Was mein Problem ist, ist das setzen der Strings(Spieler) in Wettkämpfe. Ich will, dass die Spieler in folgendem Format gegeneinander aufgelistet werden:
Hans vs. Dieter --- Schere-Stein-Papier
David vs. Ron   --- Flip-Cup
(Spieler 1 vs Spieler 3 --- GameClass)

Mein Problem ist der Math.Random-Befehl und wie ich ihn setzen muss, damit er im Namen[] eine Zahl zwischen 1 und anzahl nimmt, dann schon gesetzte Zahlen nicht nochmal verwendet und zu letzt wenn Anzahl ungerade ist (Spieler-Anzahl) den letzten Random-Spieler gegen None setzt, so dass er aussetzen muss.

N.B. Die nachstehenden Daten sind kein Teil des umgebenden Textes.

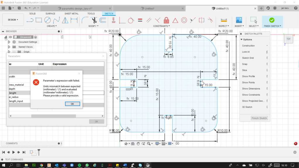Toggle the Show Dimensions checkbox
Screen dimensions: 299x168
(x=267, y=89)
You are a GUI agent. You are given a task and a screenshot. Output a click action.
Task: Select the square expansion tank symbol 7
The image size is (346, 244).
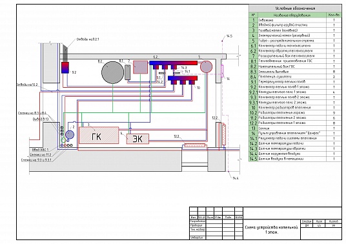(140, 67)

Für Hilfe bedanke ich mich schonmal im voraus ).

Mit freundlichen Grüßen

Furkos


----------



## Furkos (5. Dez 2015)

Okay hab zwei Sachen gefixt.
1. Ich habe for(int j=2;j<4;j++)
      {

        if (i%2==0) {
System.out.print(Namen[zufall]+ " vs. ");
        }

        else {
System.out.print(Namen[zufall]);
System.out.println("");
        }
      }
   in dem if habe ich das i zu nem j geändert, dummer Fehler-.-

2. Ich habe den zufall = (int) (Math.random() * anzahl) +1; Befehl in die int j Schleife gesteckt und jetzt funktioniert alles etwas Besser

Was mir jetzt noch fehlt ist, dass er nicht 2 Mal den selben Namen in den Wettkämpfen benutzen soll.


----------



## strußi (5. Dez 2015)

du kannst die Spieler aus einer Liste wählen und deren Objektreferenz in einer Lokalen Variablen speichern und anschließend aus der Liste löschen, und anschließend über eine neue Zufallszahl einen neuen Spieler "raussuchen"

zu Zufallszahlen kannst du dir mal Random in der api unter java.util anschauen


----------